My first exposure to Mr. Tumor was his 2016 album Serpent Music, a clattering, experimental work that belied its performance art trappings with intriguing textures and hypnotic melodies. But there was nothing preparing me for his work this year. At my job, I was lucky enough to be in the room when reps from Warp came by to play some new music, including Tumor's yet-to-be-released first single "Noid." After they played it, I sat dumbstruck, looking around the room, like, would it be unprofessional for me to say this song is blowing my mind and I want to hear it again? More on that song below, but the entire album is pretty mind blowing, a unique piece of sonic agit-pop that feels both utterly new and weirdly familiar. There are echoes of Beck's eclecticism and sense of play, TV on the Radio's scale and intensity, and M.I.A.'s fearlessness and political awareness, but it sounds like nothing else. It opens with a blast of retro orchestral stabs and flanged-out fuzz, emerging from a sludge of sound with the glacial beat sof "Economy of Freedom," and reaching a quirky '80s-electro groove on "Honesty." Much of the album subverts the title with fractured tales of heartbreak, like the haunting "Licking an Orchid," with its desperate refrain of "please come home," and the tortured "Recognizing the Enemy": "It hurts so much/Knowing that I couldn't help." It's an extreme listen, for sure, but at times oddly groovy, unable to resist getting caught up in great, bounding riffs. Despite what may be irony in the title, I promise you're safe venturing into Yves Tumor's experimental visions.

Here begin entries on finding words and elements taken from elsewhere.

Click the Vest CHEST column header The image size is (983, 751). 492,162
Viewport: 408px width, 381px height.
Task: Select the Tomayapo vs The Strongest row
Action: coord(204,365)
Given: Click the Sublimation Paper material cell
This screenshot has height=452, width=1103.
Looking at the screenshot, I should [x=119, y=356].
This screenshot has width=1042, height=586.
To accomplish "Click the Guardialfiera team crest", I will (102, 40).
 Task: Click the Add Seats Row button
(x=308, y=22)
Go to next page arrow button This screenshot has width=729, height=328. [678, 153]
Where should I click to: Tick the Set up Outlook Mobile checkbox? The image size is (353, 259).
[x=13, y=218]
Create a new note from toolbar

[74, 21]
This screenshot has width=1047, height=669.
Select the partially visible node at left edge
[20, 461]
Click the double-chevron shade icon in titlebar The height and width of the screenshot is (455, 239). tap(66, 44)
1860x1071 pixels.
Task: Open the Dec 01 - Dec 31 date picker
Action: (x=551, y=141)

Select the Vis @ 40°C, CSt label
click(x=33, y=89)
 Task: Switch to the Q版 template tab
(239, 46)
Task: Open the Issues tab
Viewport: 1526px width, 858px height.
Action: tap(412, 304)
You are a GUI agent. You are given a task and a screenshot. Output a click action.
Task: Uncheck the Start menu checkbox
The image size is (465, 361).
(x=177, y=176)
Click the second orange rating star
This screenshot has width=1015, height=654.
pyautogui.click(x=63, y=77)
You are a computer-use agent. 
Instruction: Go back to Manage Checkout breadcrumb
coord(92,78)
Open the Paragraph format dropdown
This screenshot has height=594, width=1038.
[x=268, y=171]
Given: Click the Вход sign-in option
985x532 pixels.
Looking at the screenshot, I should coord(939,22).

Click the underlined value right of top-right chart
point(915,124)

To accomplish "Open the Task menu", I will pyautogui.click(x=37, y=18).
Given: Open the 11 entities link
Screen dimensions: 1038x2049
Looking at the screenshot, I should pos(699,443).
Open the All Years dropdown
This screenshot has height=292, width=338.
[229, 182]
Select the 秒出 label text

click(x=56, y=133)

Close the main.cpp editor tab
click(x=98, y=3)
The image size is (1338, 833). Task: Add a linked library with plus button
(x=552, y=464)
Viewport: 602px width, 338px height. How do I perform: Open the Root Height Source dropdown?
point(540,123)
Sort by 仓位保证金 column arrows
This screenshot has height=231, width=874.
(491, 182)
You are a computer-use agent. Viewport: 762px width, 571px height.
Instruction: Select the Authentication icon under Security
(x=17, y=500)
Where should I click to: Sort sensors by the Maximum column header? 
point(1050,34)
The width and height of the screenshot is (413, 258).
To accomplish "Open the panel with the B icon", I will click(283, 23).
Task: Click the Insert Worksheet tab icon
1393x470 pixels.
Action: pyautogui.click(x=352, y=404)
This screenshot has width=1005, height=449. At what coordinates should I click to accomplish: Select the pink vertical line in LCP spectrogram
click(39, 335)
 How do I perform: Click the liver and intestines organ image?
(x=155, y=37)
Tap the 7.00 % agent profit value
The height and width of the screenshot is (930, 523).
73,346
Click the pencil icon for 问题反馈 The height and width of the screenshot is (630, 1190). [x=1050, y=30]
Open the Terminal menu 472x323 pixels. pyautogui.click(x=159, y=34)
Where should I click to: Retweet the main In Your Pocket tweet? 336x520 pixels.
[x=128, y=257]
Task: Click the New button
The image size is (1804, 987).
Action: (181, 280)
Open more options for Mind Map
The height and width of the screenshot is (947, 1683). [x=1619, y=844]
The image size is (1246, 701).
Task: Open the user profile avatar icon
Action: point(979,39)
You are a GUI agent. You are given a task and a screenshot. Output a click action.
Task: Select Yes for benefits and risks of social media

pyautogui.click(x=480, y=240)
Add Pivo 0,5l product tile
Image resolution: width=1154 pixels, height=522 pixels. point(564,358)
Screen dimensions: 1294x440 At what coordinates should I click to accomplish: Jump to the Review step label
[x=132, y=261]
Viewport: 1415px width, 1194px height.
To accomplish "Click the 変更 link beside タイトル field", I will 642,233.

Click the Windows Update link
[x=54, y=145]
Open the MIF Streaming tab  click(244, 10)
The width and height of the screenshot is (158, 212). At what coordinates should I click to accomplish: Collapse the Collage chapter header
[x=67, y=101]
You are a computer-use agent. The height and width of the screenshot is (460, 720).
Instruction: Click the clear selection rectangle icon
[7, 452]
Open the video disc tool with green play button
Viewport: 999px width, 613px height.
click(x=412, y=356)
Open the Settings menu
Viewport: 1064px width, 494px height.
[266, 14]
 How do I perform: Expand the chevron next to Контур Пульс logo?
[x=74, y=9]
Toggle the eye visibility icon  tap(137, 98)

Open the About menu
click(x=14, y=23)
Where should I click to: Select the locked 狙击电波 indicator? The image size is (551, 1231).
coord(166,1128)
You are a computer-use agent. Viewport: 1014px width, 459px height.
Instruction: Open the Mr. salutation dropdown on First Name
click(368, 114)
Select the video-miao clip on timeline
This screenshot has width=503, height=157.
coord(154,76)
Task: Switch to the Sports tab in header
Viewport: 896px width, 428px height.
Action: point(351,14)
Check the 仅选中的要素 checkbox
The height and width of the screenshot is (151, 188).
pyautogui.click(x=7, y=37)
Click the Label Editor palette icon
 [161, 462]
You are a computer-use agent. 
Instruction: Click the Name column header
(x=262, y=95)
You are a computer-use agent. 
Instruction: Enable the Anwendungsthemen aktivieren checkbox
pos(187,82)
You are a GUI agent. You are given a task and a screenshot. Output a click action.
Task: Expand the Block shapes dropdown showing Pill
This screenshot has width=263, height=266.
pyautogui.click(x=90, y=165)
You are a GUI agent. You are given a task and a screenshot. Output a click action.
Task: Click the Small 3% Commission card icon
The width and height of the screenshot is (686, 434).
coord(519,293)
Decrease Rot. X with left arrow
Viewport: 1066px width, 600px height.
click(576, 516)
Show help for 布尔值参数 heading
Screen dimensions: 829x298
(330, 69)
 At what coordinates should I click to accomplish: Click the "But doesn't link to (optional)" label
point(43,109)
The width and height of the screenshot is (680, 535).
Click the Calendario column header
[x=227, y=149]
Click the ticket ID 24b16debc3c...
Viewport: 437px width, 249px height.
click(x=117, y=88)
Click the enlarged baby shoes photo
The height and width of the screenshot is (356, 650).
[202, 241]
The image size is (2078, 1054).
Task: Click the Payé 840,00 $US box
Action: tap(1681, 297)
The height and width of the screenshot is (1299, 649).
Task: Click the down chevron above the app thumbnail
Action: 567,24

It's so strange to think this is Robyn's first album in eight years. Despite Honey feeling in some senses just like a continuation of what she was already doing, it somehow seems more vital, more necessary than ever. I never included her previous work in my year-end best-ofs, but Honey is both irresistible in its pure, inimitable Robyn-ness and incredibly surprising. First single "Missing U" felt instantly familiar upon its release—like, how did Robyn not already have a song called "Missing U"?! And "Ever Again" does the patented Robyn trick of singing in character of someone possibly in denial (see "Call Your Girlfriend"). But album centerpiece "Send to Robin Immediately" pulls a total shocker: after its minute-plus beat-free intro, it resolves, thrillingly, into a pitched down loop from Lil Louis' "French Kiss," and are those the arpeggiated tinkles from Cyndi Lauper's "All Through the Night"? It's one of the most thrilling musical moments of the year, and it turns out that's producer Kindness on that one, kudos there. But for much of the album production was helmed by Joseph Mount of Metronomy, and there's a wryness here that's recognizable from that fine band's work as well. The album's arc of heartbreak to reunion means its compact nine-song, 40-minute length feels perfect, focused and complete. Don't leave us, ever again, Robyn.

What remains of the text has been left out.